Tiga jasad korban AirAsia QZ8501 dievakuasi

Sumber gambar, EPA
Tim Pencari dan Penyelamat SAR telah mengevakuasi tiga jenazah korban kecelakaan pesawat AirAsia QZ8501 yang ditemukan mengambang di perairan Selat Karimata, demikian keterangan resmi Basarnas Selasa (30/12).
Kepala Basarnas Marsekal Madya FH Bambang Soelistyo mengatakan evakuasi telah dilakukan terhadap tiga jenazah dari perairan Pangkalan Bun.

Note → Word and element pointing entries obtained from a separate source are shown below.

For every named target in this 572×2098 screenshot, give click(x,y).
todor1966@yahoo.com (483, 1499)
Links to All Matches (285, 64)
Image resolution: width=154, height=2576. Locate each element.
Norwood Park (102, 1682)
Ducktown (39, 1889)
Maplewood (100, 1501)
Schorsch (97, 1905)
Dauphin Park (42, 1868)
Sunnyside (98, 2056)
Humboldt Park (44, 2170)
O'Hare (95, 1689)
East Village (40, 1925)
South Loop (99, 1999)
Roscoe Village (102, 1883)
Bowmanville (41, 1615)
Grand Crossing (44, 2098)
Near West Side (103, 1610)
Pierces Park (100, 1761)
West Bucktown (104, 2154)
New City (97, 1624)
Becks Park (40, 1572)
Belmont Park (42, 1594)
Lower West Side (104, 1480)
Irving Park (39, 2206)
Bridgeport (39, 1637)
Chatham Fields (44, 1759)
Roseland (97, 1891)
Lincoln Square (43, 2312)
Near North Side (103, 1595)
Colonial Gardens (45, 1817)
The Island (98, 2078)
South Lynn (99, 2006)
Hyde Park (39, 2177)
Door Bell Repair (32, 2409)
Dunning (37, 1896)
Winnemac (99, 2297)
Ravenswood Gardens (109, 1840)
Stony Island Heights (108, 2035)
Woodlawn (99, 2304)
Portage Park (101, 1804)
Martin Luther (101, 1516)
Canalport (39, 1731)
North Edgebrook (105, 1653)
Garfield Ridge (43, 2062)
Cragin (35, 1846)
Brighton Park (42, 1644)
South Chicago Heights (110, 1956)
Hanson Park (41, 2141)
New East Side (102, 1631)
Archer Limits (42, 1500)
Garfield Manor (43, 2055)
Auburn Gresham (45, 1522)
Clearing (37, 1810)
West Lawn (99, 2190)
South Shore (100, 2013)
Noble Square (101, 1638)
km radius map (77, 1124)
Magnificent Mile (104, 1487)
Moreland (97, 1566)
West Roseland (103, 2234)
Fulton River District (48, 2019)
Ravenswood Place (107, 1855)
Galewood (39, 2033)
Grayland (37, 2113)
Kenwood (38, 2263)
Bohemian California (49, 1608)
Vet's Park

"Hari ini, kita evakuasi tiga jenazah dan sudah firm posisinya di KRI Bung Tomo, dua wanita, satu laki-laki," kata Bambang Soelistyo.
Sebelumnya, Panglima Komando Operasi Angkatan Udara Pangkoopsau 1 Marsekal muda Agus Dwi Putranto mengatakan para korban telah dievakuasi dengan menggunakan sekoci ke kapal KRI Bung Tomo dan sejumlah barang-barang milik penumpang.
"Serpihan sudah diangkat yaitu satu tas, botol oksigen, sementara mayat mau dievakuasi itu angin 20 knot sehingga tak bisa mengambil itu, tapi alhamdulliah ada satu mayat yang akan dievakuasi sedang mengambil satu mayat masih nanti pake kapal, sekarang sudah ngambil satu mayat, laki-laki," jelas Dwi Putranto kepada wartawan BBC Indonesia, Sri Lestari.
Dwi mengatakan proses evakuasi melalui udara sudah dihentikan karena kondisi cuaca berangin, dan ketinggian ombak yang lebih dari dua hingga tiga meter.
"Evakuasi dan pencarian akan dilanjut besok pagi melalui helikopter dan pesawat Boeing yang akan mengevakuasi dan mencari badan pesawat yang belum ditemukan," jelas Dwi.
Pesawat AirAsia QZ 8501 hilang dari radar pada Minggu (28/12) pagi, ketika dalam perjalanan ke Surabaya menuju Singapura, yang mengangkut 162 penumpang.